Quelle est votre relation avec les agriculteurs ?
Je nous des liens très forts avec eux, une véritable confiance s'installe entre nous. Le fait que je sois une femme ne m'a jamais causé de problèmes avec les éleveurs, c'est plutôt l'inverse. Si j'ai le moindre souci, ils vont spontanément venir m'aider, beaucoup plus que si j'étais un homme.

Dans Petit Paysan, l'inquiétude de Pierre tourne à l'obsession. Avez-vous avez déjà eu affaire à des éleveurs trop angoissés ?
Tous les éleveurs aiment leurs bêtes et ont un lien privilégié avec chacune d'entre elles. Ce sont aussi leur gagne-pain. Ils sont donc très, voire trop stressés, mais lorsque l'on voit qu'une épidémie peut mener à l'abattage complet du troupeau et à la perte du travail de toute une vie, on peut les comprendre. Je ne côtoie pas vraiment d'agriculteurs intrusifs car faire appel à des soins vétérinaires coûte de l'argent. Avec la crise du lait et le prix des veaux au plus bas, certains ne peuvent pas faire soigner leurs bêtes.

Ressentez-vous une évolution dans la façon de travailler des agriculteurs ?

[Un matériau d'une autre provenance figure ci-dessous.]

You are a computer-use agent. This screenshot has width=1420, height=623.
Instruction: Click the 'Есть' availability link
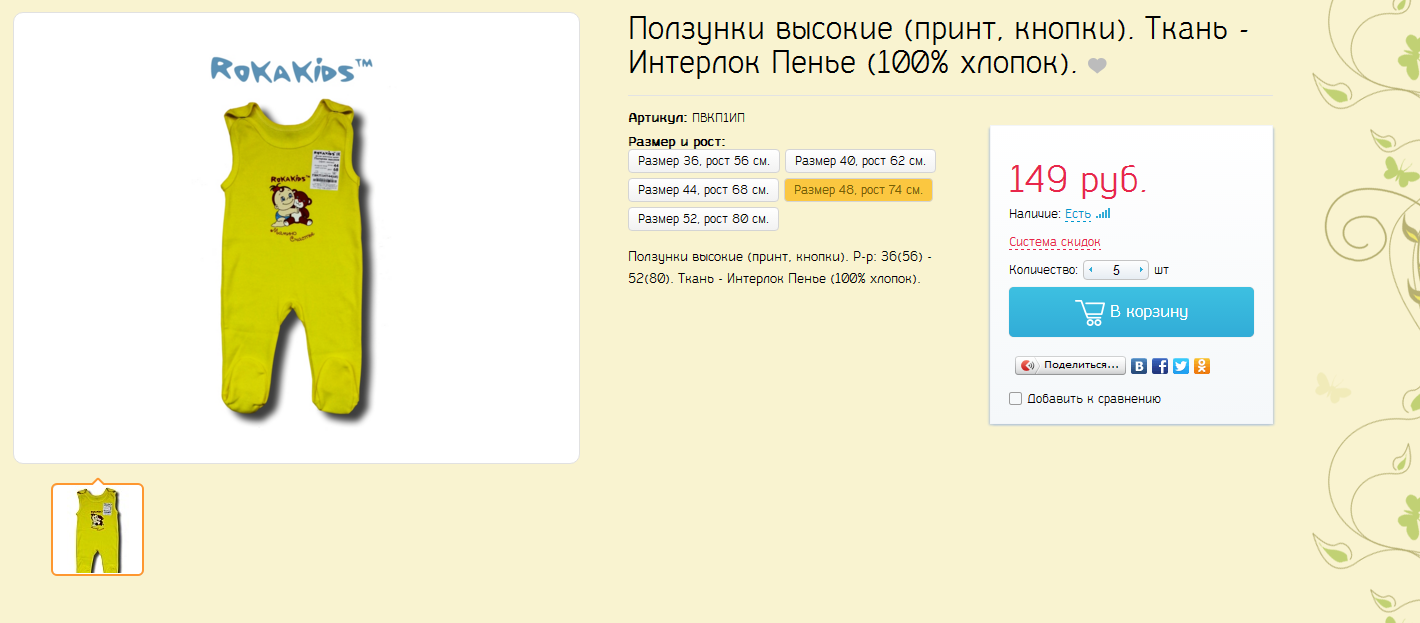click(1077, 214)
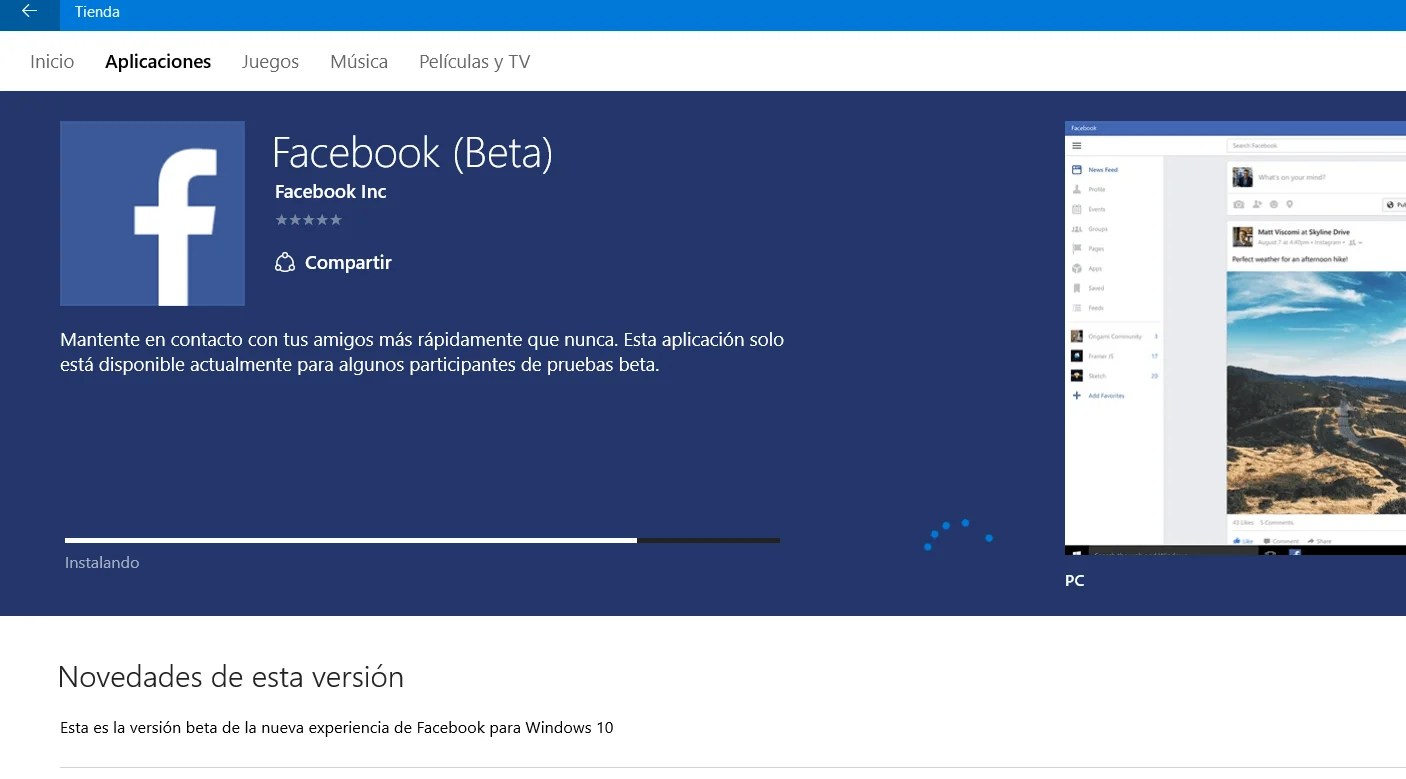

Certaines grosses exploitations commencent à se robotiser, mais c'est encore assez rare car cela coûte cher. Je vois aussi beaucoup d'éleveurs arrêter le lait à cause de la crise : la terre leur rapporte plus. Au-delà de la manière de travailler, je vois une vraie évolution dans la façon de vivre des agriculteurs. Aujourd'hui, ils prennent une à deux semaines de vacances, se font aider et ont une vraie vie sociale. L'image de l'agriculteur seul dans sa ferme et qui ne voit que ses parents est de moins en moins conforme à la réalité.